TASK PROMPT ->
Reproduce the entries below verbatim, starting at the line that contains "presents (570, 126)" and stopping after the line that contains "In order to click".

RECORD EXCERPTS ->

_ _ _ _

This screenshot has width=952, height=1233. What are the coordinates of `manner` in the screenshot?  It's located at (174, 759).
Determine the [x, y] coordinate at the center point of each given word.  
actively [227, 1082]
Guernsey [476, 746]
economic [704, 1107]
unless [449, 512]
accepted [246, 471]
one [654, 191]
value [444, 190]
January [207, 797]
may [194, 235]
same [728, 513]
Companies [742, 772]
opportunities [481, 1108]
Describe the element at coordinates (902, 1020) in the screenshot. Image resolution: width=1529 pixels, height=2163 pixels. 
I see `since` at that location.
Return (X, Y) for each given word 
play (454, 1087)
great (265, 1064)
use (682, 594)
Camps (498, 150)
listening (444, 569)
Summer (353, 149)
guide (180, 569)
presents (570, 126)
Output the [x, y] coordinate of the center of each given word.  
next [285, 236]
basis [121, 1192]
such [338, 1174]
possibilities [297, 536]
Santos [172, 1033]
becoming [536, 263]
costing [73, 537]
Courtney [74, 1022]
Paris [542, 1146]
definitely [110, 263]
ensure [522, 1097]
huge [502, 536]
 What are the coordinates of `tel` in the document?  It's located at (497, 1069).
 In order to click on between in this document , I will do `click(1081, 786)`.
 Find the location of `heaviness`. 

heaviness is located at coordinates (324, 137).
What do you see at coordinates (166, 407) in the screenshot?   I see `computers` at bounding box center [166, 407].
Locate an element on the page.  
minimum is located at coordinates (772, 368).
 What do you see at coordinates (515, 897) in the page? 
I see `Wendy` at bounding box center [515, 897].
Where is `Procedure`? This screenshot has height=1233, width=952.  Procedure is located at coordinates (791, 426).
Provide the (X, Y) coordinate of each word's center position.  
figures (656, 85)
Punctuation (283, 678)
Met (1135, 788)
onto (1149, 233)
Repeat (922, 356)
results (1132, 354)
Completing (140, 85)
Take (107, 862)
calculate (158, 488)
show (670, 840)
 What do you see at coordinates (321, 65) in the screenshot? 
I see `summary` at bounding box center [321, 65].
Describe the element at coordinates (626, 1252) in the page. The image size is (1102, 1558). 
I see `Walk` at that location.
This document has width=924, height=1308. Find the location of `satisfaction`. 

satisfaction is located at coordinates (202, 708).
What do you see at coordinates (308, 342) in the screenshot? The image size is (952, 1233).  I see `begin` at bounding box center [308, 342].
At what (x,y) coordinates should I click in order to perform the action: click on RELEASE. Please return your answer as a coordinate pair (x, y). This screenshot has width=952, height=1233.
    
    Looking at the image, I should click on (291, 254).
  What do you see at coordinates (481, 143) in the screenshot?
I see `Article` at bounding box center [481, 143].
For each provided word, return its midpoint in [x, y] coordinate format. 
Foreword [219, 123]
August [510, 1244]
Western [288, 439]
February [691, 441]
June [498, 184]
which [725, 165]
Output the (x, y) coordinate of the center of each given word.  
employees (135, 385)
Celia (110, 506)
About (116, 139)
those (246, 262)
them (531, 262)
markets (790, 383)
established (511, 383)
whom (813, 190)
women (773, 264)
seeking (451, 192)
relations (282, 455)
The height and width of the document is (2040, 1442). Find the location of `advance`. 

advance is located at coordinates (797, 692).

_ _ _ _

FINAL RESULT ->
presents (570, 126)
Output the [x, y] coordinate of the center of each given word.  
next [285, 236]
basis [121, 1192]
such [338, 1174]
possibilities [297, 536]
Santos [172, 1033]
becoming [536, 263]
costing [73, 537]
Courtney [74, 1022]
Paris [542, 1146]
definitely [110, 263]
ensure [522, 1097]
huge [502, 536]
 What are the coordinates of `tel` in the document?  It's located at (497, 1069).
 In order to click on between in this document , I will do `click(1081, 786)`.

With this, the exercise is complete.